> **PASSAGE GIVEN**:
Show Me a Sign

Promiscuity suits me. But that isn’t the impetus behind my Las Vegas residence.

No, instead raw economic necessity and the complete disappearance of Brigadoon, a k a, Quarropas, my New York former hometown, propelled this move 2400 miles west.

Funny. Living now in a place celebrated for catering to inhibitions hasn’t added to my libertinage. With all the candy at hand – literally – I’ve been disinclined to grab more sweets. Perhaps when the goods were deemed illicit and their acquisition only furtively gained treats, did they sweeten my tooth.

Or maybe unlike culture in New York, residency in Las Vegas inures against vice. Whatever the proclivity, the pickings are so easy here I was reminded of those Golden West fables about reaching out a window and plucking oranges off nearby tree branches. Except it wasn’t a tall tale and my Easterner’s astonishment was exceeded when I did that very thing in Arizona!

Two divergent themes form this post. Glenn Frey and a whorehouse. The first occasioned a recollection of the second.

The recent death of David Bowie threw a deep shadow across Frey’s musical accomplishments. Following so soon after the Briton’s, the one-time Eagles’ singer/songwriter own demise seemingly gave license to enthralled Bowie admirers and thwarted reviewers captivated more by spectacle than output. Both diminished Frey’s solo efforts as well as his collaborations with the Eagles.

The relative disparagement Frey received stems from Bowie having been outre and avant. He rebelled. Doesn’t that posing generally attract the susceptible? Fans who are so solidly mired in conformity they reflexively gravitate to and slavishly almost blindly laud colors brighter than any on their own drab palettes or lives lived beyond their own tight lines?

If any demonstrated a little moxie such lives also could’ve been theirs. But living vicariously through others makes any step into the unknown safer.

Glenn Frey and his Eagles bandmates weren’t Space Oddities. Rather than morph into freaks or become glam creatures or swaddle themselves in sartorial splendor, their iterations, aside from yielding to the demands of age, only wavered slightly.

While Bowie was catnip to critics, aggregate sales of Eagles recordings swamped his. Relative paucity of platters moved naturally drew more reviewers to regard him as a “serious artist” as opposed to merely being “popular.” Apparently they succumbed wholeheartedly to the belief that denser, more layered work means it must possess greater, deeper meaning. Then again maybe these arbiters never grasped how clarity and simplicity also reward and convey pleasure.

Or maybe they just misheard Eagles songs as facile.

Taken further, though, plainly stated offers other scant opportunities to display their eloquence and erudition. The baldly said leaves scant openings to present a third party’s perception of brilliance.

Any rock music reviewer fancying him- or herself the next Lester Bangs or Greil Marcus, must’ve looked upon Bowie’s costume changes while listening as his vocals soared in a Promethean manner and believed therein those moody, mournful, and challenging lyrics sheer genius only they could decipher. Or maybe they saw how demystifying the obscure and uncommon could burnish their own renown.

Which is fine for honing critical chops. However, if the music is so involved it requires translation, explanation, or simplification for fullest comprehension, shouldn’t the only pertinent question be “How does it sound?”

> **TASKS AND EXERCISES**:
[1] According to the post, how many miles west was the move from the former New York hometown to Las Vegas?
[2] Reproduce the post's text between "Taken further, though, plainly" and "perception of brilliance.", inclusive.

> **DATASET EXTRACT**:

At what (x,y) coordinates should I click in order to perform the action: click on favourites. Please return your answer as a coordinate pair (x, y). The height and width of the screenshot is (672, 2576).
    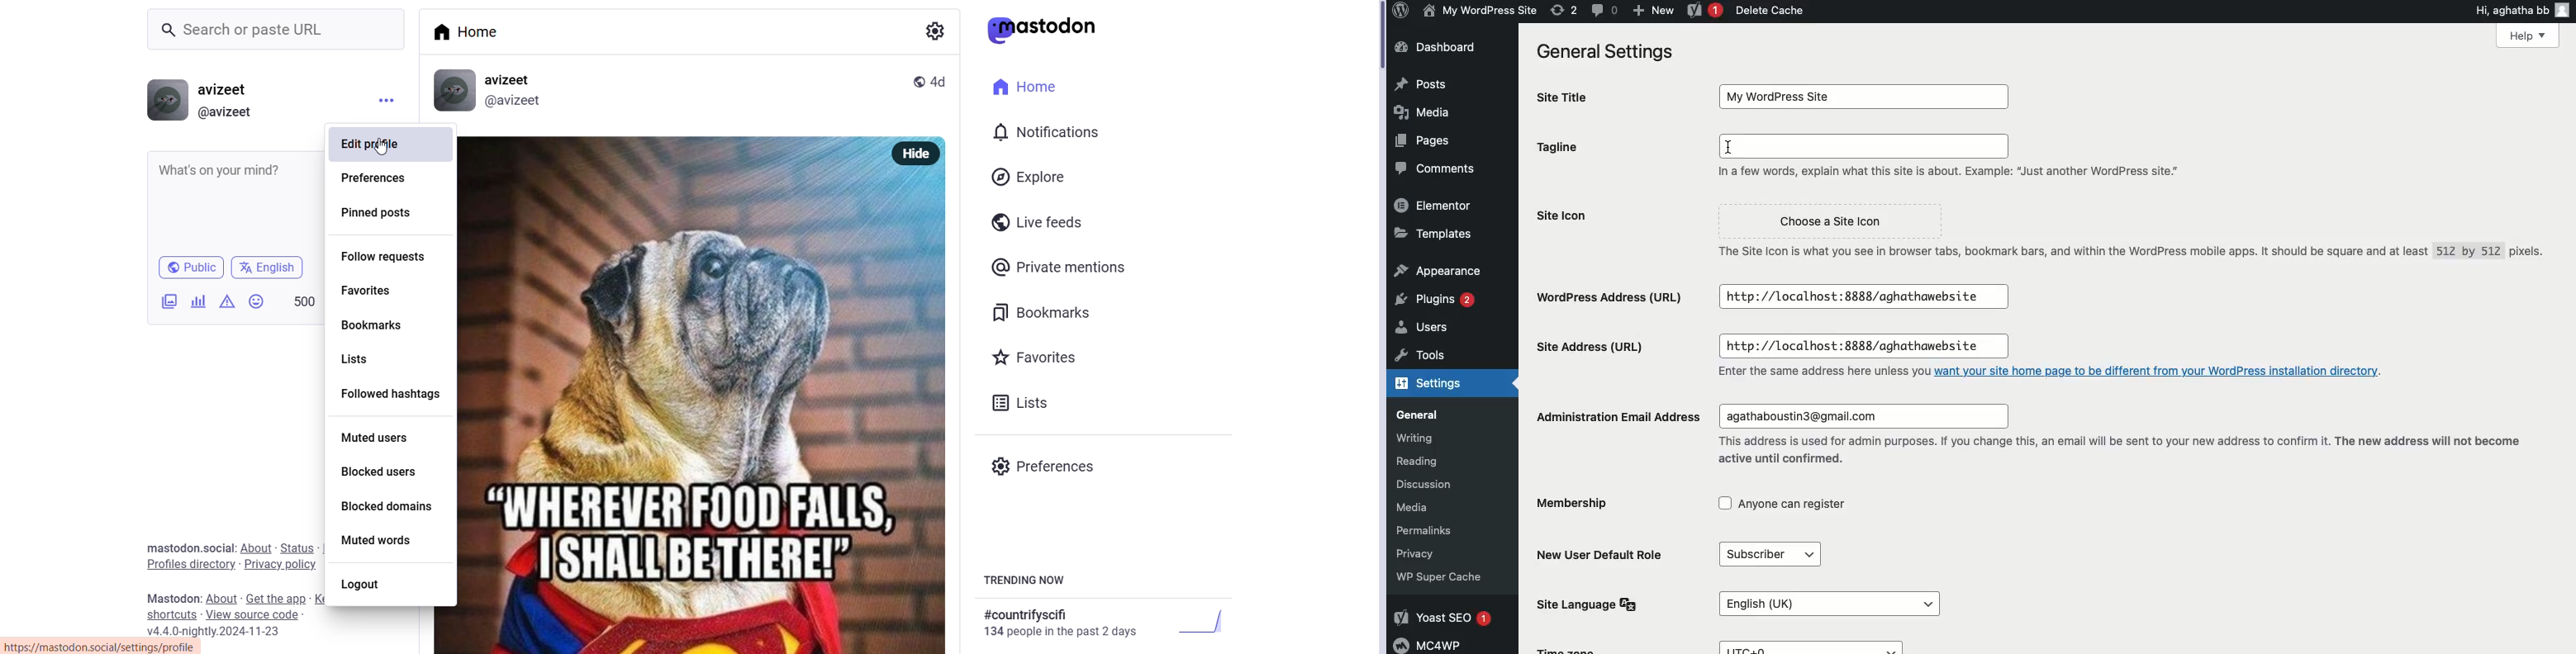
    Looking at the image, I should click on (1035, 354).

> **RESPONSES TO THE EXERCISE**:
[1] 2400 miles

[2]
Taken further, though, plainly stated offers other scant opportunities to display their eloquence and erudition. The baldly said leaves scant openings to present a third party’s perception of brilliance.